Пора понять, что писателю нужно жить, а не использовать жизнь для механического поддержания писательского статуса. Отказ от ремесленничества в пользу искусства, от подслушивания в пользу участия должен стать первой заповедью молодых писателей, не желающих уподобиться обессиленному герою Сенчина и разочарованному герою Гандлевского.

То, что герой нашего времени Сенчин так похож на героя Гандлевского, по сути, лишает его права называться «молодым» (то есть свежим, обновляющим литературную тенденцию) писателем: в его последних произведениях, а значит, и в его творческой личности нет необходимой для этого новизны. Перекличка образов его персонажей, духовных близнецов, с образом литературного прошлого — Криворотовым — чуть ли не буквальна. Общие у них и энергетическая опустошенность, предощущение старости — это при том, что Криворотову пятьдесят, а Сенчину и в реальности, и во всех его воплощениях только за тридцать, так что кажется, будто он и состарился быстрее оттого, что встрял в отмирающий аппендикс литературного движения.

◆ Записи ◆

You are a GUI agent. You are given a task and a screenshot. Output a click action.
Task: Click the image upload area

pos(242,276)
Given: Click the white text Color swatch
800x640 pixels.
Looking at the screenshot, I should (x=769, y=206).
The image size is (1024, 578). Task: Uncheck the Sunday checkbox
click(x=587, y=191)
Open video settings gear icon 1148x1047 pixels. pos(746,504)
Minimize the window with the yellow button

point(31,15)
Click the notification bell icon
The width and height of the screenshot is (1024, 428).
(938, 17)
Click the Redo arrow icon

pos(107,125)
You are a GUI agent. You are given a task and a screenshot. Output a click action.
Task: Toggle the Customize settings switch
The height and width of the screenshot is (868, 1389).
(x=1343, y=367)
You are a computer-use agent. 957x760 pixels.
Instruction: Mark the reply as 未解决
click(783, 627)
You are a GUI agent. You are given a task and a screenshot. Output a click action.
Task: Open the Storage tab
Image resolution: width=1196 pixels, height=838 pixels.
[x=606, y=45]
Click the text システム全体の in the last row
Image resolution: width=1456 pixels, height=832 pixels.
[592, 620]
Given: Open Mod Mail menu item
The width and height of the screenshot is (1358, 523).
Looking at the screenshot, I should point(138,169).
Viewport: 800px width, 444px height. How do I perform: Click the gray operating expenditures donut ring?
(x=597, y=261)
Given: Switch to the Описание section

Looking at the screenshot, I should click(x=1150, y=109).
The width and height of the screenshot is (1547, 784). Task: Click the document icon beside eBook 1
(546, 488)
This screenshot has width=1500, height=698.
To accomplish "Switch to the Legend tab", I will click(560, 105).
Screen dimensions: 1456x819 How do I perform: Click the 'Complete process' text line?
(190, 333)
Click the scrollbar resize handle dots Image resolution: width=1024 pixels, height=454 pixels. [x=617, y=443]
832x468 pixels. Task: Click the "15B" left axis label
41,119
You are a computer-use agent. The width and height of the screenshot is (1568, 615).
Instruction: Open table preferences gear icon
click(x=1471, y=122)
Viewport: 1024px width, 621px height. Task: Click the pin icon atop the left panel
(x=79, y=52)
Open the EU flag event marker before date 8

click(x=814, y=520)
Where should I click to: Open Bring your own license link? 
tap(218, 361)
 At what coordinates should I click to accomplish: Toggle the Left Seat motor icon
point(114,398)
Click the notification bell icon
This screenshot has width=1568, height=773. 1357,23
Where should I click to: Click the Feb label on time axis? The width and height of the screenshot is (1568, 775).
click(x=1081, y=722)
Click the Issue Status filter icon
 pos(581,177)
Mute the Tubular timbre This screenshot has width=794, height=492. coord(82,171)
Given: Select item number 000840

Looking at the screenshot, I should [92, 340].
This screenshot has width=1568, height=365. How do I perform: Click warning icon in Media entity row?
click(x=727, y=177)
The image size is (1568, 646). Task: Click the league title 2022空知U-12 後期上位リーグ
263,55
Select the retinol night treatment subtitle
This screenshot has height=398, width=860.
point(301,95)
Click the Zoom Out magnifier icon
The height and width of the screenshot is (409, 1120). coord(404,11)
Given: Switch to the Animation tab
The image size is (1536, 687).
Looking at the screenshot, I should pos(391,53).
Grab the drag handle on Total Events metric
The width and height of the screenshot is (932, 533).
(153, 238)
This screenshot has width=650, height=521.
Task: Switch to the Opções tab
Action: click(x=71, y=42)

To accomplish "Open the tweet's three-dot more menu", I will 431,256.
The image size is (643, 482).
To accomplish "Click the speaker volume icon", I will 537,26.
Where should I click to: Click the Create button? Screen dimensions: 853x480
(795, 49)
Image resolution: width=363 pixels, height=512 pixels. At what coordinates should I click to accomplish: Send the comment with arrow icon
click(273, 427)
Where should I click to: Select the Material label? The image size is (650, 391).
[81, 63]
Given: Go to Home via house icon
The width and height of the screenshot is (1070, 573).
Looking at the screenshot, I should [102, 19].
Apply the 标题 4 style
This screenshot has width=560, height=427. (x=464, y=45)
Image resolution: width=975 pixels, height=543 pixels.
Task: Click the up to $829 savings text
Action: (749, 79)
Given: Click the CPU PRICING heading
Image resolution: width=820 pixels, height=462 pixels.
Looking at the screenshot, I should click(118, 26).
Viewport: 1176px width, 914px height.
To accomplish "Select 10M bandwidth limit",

◆ Задание ◆
Пожалуйста, верните весь фрагмент текста о героях Сенчина и Гандлевского слово в слово, без каких-либо изменений. Записи представляют собой отдельный материал.

◆ Результат выполнения ◆
Пора понять, что писателю нужно жить, а не использовать жизнь для механического поддержания писательского статуса. Отказ от ремесленничества в пользу искусства, от подслушивания в пользу участия должен стать первой заповедью молодых писателей, не желающих уподобиться обессиленному герою Сенчина и разочарованному герою Гандлевского.

То, что герой нашего времени Сенчин так похож на героя Гандлевского, по сути, лишает его права называться «молодым» (то есть свежим, обновляющим литературную тенденцию) писателем: в его последних произведениях, а значит, и в его творческой личности нет необходимой для этого новизны. Перекличка образов его персонажей, духовных близнецов, с образом литературного прошлого — Криворотовым — чуть ли не буквальна. Общие у них и энергетическая опустошенность, предощущение старости — это при том, что Криворотову пятьдесят, а Сенчину и в реальности, и во всех его воплощениях только за тридцать, так что кажется, будто он и состарился быстрее оттого, что встрял в отмирающий аппендикс литературного движения.